▸ **Stored items**:
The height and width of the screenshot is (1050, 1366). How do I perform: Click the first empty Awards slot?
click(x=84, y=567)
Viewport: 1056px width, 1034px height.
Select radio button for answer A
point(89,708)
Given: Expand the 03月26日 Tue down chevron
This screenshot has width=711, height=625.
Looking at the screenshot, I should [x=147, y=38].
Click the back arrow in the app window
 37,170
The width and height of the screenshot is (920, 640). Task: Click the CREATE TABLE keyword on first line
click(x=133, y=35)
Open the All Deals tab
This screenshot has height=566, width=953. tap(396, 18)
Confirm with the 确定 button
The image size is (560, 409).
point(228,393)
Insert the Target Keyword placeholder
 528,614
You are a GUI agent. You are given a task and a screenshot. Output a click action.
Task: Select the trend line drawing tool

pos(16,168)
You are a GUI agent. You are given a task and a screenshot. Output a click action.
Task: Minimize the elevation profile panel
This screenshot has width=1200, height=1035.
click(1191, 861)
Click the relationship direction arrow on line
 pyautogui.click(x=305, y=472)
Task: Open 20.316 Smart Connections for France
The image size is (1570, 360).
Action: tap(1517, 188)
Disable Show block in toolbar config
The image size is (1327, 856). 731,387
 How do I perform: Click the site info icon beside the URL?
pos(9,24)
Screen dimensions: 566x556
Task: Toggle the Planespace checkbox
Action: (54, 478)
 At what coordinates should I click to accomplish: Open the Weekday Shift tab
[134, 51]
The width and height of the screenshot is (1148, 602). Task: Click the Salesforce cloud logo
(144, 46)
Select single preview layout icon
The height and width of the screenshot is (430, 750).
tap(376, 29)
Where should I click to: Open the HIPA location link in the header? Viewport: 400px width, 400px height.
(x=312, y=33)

▸ **Goal of the exercise**: Using the records above, repeat exactly the lines from the first one through the line with "Select single preview layout icon".

▸ **Solution to this exercise**:
The height and width of the screenshot is (1050, 1366). How do I perform: Click the first empty Awards slot?
click(x=84, y=567)
Viewport: 1056px width, 1034px height.
Select radio button for answer A
point(89,708)
Given: Expand the 03月26日 Tue down chevron
This screenshot has width=711, height=625.
Looking at the screenshot, I should [x=147, y=38].
Click the back arrow in the app window
 37,170
The width and height of the screenshot is (920, 640). Task: Click the CREATE TABLE keyword on first line
click(x=133, y=35)
Open the All Deals tab
This screenshot has height=566, width=953. tap(396, 18)
Confirm with the 确定 button
The image size is (560, 409).
point(228,393)
Insert the Target Keyword placeholder
 528,614
You are a GUI agent. You are given a task and a screenshot. Output a click action.
Task: Select the trend line drawing tool

pos(16,168)
You are a GUI agent. You are given a task and a screenshot. Output a click action.
Task: Minimize the elevation profile panel
This screenshot has width=1200, height=1035.
click(1191, 861)
Click the relationship direction arrow on line
 pyautogui.click(x=305, y=472)
Task: Open 20.316 Smart Connections for France
The image size is (1570, 360).
Action: tap(1517, 188)
Disable Show block in toolbar config
The image size is (1327, 856). 731,387
 How do I perform: Click the site info icon beside the URL?
pos(9,24)
Screen dimensions: 566x556
Task: Toggle the Planespace checkbox
Action: (54, 478)
 At what coordinates should I click to accomplish: Open the Weekday Shift tab
[134, 51]
The width and height of the screenshot is (1148, 602). Task: Click the Salesforce cloud logo
(144, 46)
Select single preview layout icon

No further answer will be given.